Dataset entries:
◆ ◆ ◆ ◆
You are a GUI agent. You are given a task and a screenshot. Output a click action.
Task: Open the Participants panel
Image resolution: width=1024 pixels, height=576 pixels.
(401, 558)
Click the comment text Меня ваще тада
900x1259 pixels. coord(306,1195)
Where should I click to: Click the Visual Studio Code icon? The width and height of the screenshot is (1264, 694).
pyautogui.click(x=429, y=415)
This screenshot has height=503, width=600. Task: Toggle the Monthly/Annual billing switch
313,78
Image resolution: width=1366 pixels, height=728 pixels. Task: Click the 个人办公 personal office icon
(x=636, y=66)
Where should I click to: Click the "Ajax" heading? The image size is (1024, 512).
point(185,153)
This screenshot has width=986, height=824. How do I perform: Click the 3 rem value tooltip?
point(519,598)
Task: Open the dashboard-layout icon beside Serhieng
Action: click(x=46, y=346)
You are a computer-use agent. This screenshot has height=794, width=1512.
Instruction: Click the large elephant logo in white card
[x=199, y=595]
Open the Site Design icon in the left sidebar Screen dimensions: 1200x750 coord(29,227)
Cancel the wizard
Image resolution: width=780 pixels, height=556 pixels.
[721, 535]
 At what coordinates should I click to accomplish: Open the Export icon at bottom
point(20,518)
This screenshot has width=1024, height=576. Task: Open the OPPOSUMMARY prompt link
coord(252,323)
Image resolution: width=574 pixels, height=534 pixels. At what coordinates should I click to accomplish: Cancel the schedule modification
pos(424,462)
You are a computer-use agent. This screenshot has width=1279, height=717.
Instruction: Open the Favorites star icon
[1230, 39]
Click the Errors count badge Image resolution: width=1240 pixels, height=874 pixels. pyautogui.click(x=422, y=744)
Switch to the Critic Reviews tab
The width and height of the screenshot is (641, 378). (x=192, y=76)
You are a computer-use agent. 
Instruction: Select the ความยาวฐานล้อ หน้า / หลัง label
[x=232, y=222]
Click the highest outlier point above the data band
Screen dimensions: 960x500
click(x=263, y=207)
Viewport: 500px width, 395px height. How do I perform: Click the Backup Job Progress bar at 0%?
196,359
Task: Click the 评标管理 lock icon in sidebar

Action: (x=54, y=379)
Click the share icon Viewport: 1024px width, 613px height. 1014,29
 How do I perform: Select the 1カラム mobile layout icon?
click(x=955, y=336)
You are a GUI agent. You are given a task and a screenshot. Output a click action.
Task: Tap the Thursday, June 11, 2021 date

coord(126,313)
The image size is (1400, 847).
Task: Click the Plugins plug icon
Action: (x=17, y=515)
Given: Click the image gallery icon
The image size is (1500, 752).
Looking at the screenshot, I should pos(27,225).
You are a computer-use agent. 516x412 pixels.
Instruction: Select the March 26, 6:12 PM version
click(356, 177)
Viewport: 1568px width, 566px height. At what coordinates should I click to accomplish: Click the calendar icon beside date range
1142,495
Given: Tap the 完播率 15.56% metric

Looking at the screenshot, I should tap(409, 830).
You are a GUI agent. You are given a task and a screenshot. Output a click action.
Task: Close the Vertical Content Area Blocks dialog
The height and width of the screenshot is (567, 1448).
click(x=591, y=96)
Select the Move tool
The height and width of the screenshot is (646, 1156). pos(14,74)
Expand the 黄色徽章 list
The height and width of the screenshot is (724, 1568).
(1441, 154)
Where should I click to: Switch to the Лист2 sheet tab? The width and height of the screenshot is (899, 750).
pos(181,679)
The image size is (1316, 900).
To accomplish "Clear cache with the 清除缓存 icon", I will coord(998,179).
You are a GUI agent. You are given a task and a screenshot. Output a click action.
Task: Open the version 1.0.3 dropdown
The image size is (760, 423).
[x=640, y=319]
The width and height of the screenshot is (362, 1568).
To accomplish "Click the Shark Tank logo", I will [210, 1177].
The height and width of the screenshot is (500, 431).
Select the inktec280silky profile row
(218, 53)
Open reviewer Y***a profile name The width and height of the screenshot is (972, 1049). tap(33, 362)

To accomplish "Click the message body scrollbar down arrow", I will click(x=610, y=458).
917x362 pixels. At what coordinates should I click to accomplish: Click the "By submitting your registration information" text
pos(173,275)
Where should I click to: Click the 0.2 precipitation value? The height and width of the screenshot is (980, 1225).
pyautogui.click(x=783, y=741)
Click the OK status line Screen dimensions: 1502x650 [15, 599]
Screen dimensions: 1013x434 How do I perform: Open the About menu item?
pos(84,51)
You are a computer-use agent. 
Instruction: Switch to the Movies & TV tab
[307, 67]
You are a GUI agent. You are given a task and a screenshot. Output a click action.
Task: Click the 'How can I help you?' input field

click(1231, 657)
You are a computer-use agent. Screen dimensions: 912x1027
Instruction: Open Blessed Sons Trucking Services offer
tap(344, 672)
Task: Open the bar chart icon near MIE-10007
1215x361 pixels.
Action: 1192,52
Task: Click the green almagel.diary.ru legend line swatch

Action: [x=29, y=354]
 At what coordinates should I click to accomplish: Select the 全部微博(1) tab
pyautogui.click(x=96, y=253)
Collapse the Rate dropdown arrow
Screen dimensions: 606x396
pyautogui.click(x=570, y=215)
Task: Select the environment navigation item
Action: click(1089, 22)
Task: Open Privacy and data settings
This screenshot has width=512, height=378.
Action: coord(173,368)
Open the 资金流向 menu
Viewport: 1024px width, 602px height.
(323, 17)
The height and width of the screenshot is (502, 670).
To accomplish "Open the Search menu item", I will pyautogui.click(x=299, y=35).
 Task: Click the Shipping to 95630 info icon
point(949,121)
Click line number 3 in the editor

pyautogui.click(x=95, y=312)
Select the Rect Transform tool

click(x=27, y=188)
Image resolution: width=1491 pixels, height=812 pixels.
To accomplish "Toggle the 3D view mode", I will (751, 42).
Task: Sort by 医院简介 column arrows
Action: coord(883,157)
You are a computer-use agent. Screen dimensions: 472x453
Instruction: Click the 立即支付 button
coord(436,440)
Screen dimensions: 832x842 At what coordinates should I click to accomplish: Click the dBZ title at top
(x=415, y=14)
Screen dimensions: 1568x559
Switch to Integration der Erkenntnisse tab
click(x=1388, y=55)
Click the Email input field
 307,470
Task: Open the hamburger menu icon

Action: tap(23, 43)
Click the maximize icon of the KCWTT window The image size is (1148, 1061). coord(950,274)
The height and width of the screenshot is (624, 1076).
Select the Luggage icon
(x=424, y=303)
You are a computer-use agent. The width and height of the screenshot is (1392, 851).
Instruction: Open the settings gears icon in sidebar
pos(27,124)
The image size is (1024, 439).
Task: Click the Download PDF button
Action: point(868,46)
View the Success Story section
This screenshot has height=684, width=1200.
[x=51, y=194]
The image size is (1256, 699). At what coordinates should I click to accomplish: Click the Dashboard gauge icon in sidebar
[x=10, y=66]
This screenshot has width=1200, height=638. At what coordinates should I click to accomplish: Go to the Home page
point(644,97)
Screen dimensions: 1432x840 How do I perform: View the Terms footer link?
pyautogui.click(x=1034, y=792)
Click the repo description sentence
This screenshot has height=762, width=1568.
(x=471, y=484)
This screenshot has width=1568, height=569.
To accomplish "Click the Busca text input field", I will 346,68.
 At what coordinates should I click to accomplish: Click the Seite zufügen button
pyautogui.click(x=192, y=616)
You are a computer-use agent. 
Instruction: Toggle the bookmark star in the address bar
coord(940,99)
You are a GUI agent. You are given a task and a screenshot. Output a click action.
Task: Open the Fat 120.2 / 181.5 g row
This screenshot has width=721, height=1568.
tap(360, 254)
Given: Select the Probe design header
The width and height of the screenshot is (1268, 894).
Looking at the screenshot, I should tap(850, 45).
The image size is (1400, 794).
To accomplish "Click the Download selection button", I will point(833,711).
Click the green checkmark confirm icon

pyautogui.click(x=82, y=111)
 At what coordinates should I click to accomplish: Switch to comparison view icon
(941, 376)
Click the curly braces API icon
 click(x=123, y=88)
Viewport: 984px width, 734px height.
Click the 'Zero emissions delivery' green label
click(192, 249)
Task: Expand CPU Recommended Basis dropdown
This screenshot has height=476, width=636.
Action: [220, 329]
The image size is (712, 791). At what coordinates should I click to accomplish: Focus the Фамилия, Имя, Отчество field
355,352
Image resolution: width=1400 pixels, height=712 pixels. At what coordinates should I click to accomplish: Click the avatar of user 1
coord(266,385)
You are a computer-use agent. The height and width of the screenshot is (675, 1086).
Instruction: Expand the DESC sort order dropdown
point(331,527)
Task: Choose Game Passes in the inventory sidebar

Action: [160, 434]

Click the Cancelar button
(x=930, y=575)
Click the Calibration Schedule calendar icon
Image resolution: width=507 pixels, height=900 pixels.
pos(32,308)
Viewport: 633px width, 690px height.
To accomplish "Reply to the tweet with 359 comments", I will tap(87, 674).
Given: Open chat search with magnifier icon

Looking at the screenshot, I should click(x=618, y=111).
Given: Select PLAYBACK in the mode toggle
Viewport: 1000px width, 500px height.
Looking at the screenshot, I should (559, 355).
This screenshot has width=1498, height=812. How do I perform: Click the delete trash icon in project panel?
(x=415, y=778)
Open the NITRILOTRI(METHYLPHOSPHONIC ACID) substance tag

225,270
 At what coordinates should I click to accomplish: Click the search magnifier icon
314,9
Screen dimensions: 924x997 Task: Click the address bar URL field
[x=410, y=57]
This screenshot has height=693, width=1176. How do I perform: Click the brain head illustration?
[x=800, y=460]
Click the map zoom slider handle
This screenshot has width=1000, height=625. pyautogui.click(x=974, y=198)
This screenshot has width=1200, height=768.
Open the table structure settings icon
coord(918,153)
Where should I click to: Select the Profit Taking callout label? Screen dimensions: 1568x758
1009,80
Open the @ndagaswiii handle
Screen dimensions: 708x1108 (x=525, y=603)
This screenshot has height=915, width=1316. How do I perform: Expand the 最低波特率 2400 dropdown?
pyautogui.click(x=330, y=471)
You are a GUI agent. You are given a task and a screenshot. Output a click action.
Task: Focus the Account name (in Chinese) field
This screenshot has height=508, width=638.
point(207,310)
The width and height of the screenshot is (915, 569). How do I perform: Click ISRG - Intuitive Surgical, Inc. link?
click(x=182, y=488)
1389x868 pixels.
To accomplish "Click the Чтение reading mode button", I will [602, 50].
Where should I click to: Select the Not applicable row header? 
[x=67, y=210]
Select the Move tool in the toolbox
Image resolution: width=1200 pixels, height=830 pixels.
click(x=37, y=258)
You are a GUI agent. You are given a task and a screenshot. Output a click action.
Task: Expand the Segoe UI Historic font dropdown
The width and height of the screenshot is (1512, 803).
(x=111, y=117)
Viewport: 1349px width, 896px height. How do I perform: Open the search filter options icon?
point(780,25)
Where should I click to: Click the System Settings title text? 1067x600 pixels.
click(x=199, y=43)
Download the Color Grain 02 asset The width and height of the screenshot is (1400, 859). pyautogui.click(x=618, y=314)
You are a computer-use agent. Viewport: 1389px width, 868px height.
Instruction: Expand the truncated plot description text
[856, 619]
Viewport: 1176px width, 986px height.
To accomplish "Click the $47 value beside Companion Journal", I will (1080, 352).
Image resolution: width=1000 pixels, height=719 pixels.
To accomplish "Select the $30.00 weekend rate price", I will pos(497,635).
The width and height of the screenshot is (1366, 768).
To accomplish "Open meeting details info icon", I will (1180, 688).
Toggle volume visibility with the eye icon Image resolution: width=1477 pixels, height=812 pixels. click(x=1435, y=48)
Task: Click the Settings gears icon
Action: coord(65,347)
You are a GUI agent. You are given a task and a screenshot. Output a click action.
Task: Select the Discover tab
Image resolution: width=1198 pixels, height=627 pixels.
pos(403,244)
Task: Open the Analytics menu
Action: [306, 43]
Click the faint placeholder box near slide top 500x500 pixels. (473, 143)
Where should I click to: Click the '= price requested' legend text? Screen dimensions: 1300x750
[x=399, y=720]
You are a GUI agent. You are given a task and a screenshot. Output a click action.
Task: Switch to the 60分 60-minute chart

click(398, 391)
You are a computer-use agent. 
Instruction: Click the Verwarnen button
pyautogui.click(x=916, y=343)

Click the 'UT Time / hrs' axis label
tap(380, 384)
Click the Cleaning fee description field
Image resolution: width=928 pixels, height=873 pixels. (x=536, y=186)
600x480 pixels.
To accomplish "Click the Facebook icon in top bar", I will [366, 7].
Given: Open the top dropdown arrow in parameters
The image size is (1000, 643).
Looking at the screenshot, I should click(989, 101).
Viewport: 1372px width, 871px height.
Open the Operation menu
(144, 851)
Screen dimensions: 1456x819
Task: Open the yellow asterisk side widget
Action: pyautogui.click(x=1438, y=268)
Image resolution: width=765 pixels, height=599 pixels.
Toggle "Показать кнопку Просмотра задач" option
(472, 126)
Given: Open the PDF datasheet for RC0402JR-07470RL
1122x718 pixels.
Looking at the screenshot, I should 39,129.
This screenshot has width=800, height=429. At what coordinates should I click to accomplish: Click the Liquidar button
◆ ◆ ◆ ◆
Report how many lines of the data above hold the string "near". Nothing else belongs in the answer.

2